There is a tale of Mr Kipling which relates how Eustace Cleever, a celebrated novelist, came to the rooms of a young subaltern and his companions who were giving an account of themselves. Eustace Cleever was a literary man, and was greatly impressed when he learned that one of the company, who was under twenty-five and was called the Infant, had killed people somewhere in Burma. He was suddenly caught by an immense enthusiasm for the active life—the sort of enthusiasm which sedentary authors feel. Eustace Cleever ended the night riotously with youngsters who had helped to govern and extend the Empire; and he returned from their company incoherently uttering a deep contempt for art and letters.
But Eustace Cleever was being observed by the First Person Singular of Mr Kipling’s tale. This receiver of confidences perceived what was happening, and he has the last word of the story:
“Whereby I understood that Eustace Cleever, decorator and colourman in words, was blaspheming his own Art and would be sorry for this in the morning.”

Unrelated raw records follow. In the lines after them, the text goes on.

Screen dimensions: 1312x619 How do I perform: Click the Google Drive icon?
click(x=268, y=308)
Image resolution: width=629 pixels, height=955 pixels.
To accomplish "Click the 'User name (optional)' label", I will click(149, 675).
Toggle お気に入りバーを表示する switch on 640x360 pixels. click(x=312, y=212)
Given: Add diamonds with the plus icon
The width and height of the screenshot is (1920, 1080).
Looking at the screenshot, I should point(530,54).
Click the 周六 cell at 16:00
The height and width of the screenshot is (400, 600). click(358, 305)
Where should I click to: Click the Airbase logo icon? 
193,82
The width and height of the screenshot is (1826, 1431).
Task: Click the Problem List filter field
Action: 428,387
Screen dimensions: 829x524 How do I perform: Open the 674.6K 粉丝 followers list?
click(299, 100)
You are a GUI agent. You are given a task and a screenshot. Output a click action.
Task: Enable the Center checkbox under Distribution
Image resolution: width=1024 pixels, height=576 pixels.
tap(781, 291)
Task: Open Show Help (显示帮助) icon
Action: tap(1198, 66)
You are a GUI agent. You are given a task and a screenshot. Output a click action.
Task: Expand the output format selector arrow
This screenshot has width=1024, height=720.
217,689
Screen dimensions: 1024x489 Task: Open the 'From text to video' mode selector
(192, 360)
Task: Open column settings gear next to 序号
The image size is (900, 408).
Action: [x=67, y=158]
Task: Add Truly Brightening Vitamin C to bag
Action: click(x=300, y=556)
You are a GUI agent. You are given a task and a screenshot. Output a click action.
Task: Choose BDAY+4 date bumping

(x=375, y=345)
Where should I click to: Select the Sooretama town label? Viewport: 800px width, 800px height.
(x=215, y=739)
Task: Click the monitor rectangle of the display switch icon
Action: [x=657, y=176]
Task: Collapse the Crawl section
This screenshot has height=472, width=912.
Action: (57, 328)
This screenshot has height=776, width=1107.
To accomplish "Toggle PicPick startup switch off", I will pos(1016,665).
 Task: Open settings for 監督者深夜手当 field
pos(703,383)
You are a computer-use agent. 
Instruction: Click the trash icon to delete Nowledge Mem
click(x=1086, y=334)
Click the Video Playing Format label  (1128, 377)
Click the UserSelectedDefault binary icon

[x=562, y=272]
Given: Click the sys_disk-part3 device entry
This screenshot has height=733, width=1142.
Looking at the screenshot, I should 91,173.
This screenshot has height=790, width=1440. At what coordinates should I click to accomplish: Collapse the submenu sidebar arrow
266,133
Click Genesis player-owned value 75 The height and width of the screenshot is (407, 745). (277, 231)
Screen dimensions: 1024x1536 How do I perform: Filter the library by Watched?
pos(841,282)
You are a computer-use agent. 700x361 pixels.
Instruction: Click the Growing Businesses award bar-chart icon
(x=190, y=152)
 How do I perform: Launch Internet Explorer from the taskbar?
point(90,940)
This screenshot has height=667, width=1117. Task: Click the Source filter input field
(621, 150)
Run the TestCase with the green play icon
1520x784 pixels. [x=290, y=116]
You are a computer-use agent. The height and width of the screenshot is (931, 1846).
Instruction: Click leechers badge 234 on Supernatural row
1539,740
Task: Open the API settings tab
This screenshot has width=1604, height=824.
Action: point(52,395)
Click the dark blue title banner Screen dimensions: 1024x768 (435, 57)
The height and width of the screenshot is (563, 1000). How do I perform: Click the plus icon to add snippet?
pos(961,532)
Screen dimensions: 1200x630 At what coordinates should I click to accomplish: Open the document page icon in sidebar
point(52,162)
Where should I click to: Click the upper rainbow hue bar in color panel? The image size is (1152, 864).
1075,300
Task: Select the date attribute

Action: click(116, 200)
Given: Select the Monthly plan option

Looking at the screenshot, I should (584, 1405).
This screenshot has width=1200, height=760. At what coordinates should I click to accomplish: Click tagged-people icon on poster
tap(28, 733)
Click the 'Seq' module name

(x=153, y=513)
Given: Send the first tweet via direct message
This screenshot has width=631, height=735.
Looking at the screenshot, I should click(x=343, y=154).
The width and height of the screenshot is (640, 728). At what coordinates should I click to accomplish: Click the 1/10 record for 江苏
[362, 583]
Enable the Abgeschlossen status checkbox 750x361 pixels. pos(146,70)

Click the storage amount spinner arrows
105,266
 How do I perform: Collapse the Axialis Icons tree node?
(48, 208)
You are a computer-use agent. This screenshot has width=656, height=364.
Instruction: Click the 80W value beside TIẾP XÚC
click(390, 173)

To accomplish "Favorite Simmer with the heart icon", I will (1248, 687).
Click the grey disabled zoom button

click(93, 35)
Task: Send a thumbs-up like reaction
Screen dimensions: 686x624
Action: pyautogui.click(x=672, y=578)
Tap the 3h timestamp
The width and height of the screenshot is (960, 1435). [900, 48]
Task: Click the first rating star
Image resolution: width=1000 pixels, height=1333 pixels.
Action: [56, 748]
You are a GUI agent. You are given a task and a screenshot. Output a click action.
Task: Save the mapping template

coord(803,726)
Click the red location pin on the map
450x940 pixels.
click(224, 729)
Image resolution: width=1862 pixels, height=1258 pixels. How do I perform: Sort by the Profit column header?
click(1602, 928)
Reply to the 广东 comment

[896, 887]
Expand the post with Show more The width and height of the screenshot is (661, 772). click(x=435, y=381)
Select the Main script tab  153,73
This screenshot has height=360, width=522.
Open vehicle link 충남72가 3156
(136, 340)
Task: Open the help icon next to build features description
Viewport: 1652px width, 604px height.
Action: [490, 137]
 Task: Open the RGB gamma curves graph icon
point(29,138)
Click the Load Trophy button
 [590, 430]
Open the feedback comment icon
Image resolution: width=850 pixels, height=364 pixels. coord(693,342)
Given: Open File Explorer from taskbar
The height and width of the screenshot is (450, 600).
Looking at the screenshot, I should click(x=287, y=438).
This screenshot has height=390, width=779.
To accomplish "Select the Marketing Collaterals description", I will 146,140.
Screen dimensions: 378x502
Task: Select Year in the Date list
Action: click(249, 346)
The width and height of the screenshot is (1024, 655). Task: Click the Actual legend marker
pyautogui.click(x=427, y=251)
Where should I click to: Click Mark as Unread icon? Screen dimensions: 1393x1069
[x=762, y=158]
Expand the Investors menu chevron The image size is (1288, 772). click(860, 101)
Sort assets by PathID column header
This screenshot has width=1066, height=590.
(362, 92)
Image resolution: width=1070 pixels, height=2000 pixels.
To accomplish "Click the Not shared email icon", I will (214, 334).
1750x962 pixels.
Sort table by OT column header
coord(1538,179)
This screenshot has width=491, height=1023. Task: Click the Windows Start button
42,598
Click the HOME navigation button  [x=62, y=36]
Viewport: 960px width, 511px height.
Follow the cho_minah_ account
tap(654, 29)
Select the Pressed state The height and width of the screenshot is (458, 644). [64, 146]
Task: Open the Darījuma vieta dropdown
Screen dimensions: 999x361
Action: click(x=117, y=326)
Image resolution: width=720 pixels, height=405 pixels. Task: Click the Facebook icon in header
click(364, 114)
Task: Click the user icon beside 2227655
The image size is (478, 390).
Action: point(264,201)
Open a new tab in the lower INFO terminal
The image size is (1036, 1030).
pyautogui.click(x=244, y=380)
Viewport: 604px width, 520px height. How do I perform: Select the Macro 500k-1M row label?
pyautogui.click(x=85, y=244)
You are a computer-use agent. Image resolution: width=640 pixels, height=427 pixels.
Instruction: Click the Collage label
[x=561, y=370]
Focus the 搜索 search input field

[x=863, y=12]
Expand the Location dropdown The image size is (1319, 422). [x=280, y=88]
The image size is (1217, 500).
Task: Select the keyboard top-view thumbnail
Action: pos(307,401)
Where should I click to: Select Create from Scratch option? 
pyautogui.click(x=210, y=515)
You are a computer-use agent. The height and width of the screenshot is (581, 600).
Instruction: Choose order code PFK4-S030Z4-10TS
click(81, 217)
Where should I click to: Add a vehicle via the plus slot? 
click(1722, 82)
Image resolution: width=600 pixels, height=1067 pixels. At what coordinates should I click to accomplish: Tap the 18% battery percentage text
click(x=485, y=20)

We have here an important clue to Mr Kipling and his work. Mr Kipling writes of the heroic life. He writes of men who do visible and measurable things. His theme has usually to do with the world’s work. He writes of the locomotive and the engineer; of the mill-wheel and the miller; of the bolts, bars and planks of a ship and the men who sail it. He writes, in short, of any creature which has work to do and does it well. Nevertheless we must not be misled into thinking that because Mr Kipling glorifies all that is concrete, practical, visible and active he is therefore any the less purely and utterly a literary man. Mr Kipling seems sometimes to write as an engineer, sometimes as a soldier. At times we would wager that he had spent all his life as a Captain of Marines, or as a Keeper of Woods and Forests, or as a Horse-Dealer. He gives his readers the impression that he has lived a hundred lives, mastered many crafts, and led the life, not of one, but of a dozen, active and practical men of affairs. He has created about himself so complete an illusion of adventure and enterprise that it seems almost the least important thing about him that he should also be a writer of books. His readers, indeed, are apt to forget the most important fact as to Mr Kipling—the fact that he is a man of letters. He seems to belong rather to the company of young subalterns than to the company of Eustace Cleever.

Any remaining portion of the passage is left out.